Francesco_Virga · April 12, 2022, 6:27pm

We are finding that our application can maintain a connection to our Atlas cluster while it autoscales, but if we try to restart our application then it fails to connect. We get the error MongoServerSelectionError: The server is in quiesce mode and will shut down and MongoServerSelectionError: Server selection timed out after 30000 ms. Here is the error report we are getting.

We are having this occur quite often in production when we see spikes in traffic. In these cases, our Atlas cluster will scale up, as well as our Kubernetes pods. When the new pods are created, our application fails to connect.

According to the Cluster autoscaling docs: “Auto-scaling works on a rolling basis, meaning the process doesn’t incur any downtime.” but this does not seem to be the case for us.

Francesco_Virga · April 12, 2022, 6:45pm

I noticed that the connection string suggested by Mongo Atlas is of the format:

mongodb+srv://<username>:<password>@<cluster name>-pri.<random code>.gcp.mongodb.net/<db name>

Is it possible that by appending -pri to the cluster name, we are only connecting to the primary node, which will then see downtime when its spun down? I noticed that we can remove the -pri and still connect to the DB.

Jason_Tran · April 13, 2022, 8:54pm

Hi @Francesco_Virga - Welcome to the community!

We are finding that our application can maintain a connection to our Atlas cluster while it autoscales, but if we try to restart our application then it fails to connect.

According to the Cluster autoscaling docs: “Auto-scaling works on a rolling basis, meaning the process doesn’t incur any downtime.” but this does not seem to be the case for us.

Can you confirm if only during auto-scale of the Atlas cluster, your application is still able to connect as per normal and that the disconnection and server selection errors only occur when both the Atlas cluster is auto-scaling and new pods are created.

After this clarification, could you also provide the following details / information:

Connection string including any options being used (Please redact any sensitive information / credentials)
Driver being used
Driver version being used
If you have tried connecting from a non-containerised environment during auto-scale to see if the disconnection errors occur as well

Is it possible that by appending -pri to the cluster name, we are only connecting to the primary node, which will then see downtime when its spun down?

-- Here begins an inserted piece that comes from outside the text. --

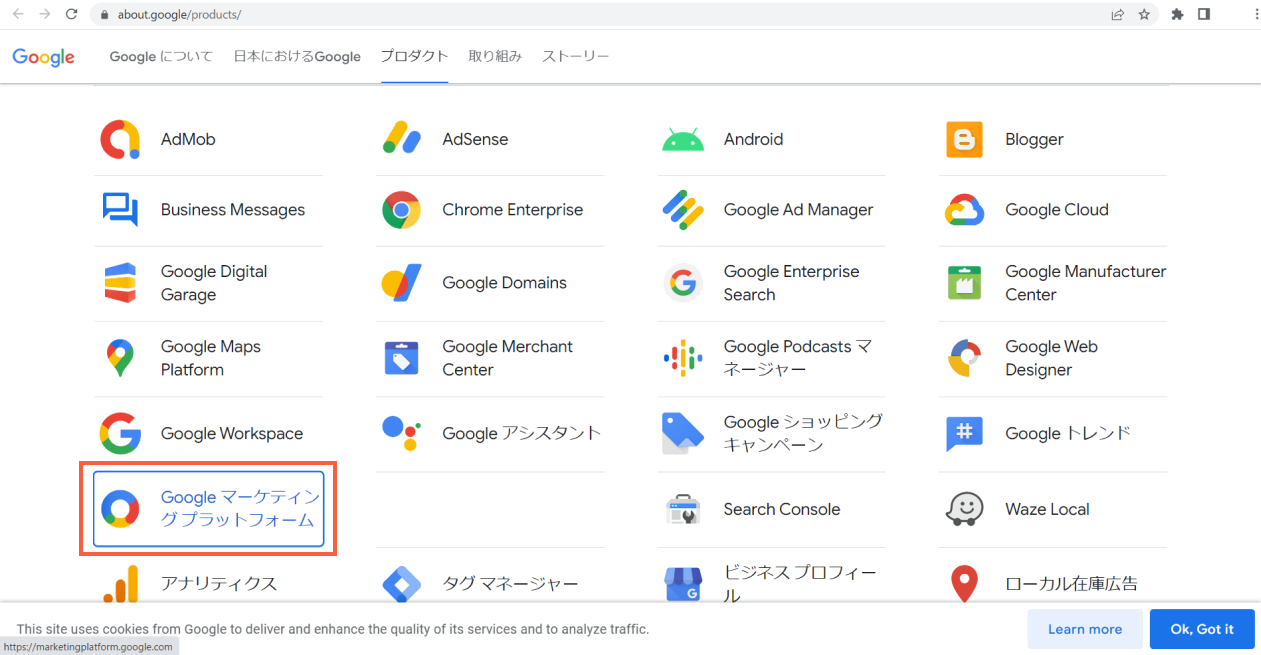
Task: Select the Google Maps Platform icon
Action: pos(120,360)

I noticed that we can remove the -pri and still connect to the DB.

I would recommend going over the details in this post here and let me know if you have any further questions regarding the additional -pri in the connection string. However, in short, the -pri that you see in the connection string is not associated with the primary node directly. You may find the information on the Private Connection Strings page useful as well.

Regards,
Jason

Francesco_Virga · April 13, 2022, 11:08pm

Hi @Jason_Tran, thanks for getting back to me!

I revisited the issue and realized it also happens with running pods. I’ve been able to reproduce this locally by running our application and connecting to the DB. I created an issue in the Mongoose GitHub which outlines all the information and logs, see here.

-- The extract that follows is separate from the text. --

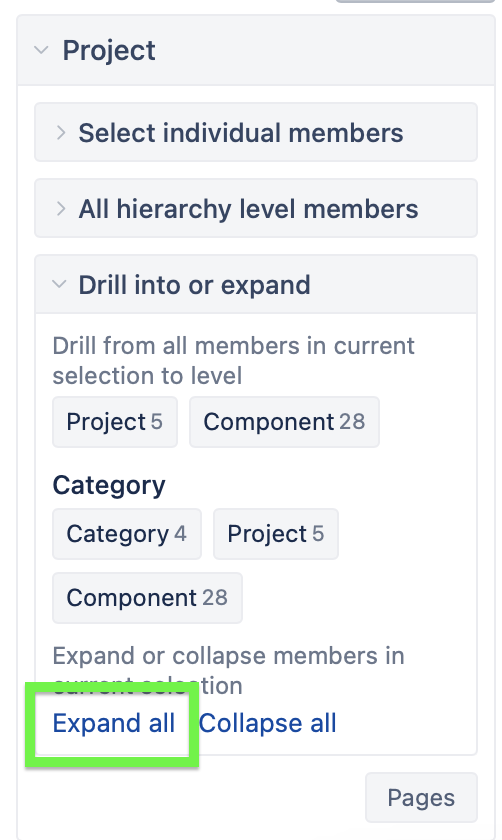The image size is (502, 840).
Task: Click the down chevron beside Drill into or expand
Action: coord(59,284)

mongodb+srv://<user>:<pwd>@<cluster-name>-pri.<random-code>.gcp.mongodb.net/<db name>?retryWrites=true&w=majority got this directly from the Atlas UI.
“mongoose” v6.1.6, which uses “mongodb” v4.2.2 (Nodejs)
See 2.
Yes, I’ve seen it occur even without autoscaling, simply running the server locally.

Marcus_Menezes · November 29, 2023, 5:54pm

@Jason_Tran have you found the solution?

Felipe_Andre_Malaquias · October 11, 2024, 7:58am

We just faced the same issue and I believe the documentation should be adjusted to not mislead customers. Differently from kubernets, the system seems to be restarting the nodes one by one. That means that for clusters setup with 3 nodes (2 readers), applications that are configured to prefer secondaries, may shift all load to one node, putting the complete system down with overloaded DB (timeouts) until the cluster is fully scaled and queues are normalized.
It would be very helpful if the documentation would describe the limitations instead of ensuring there are no downtimes, and even more helpful if minimum availability of 100% of the nodes is ensured during the scaling process. Meaning, all new nodes are fully started until the switch happens.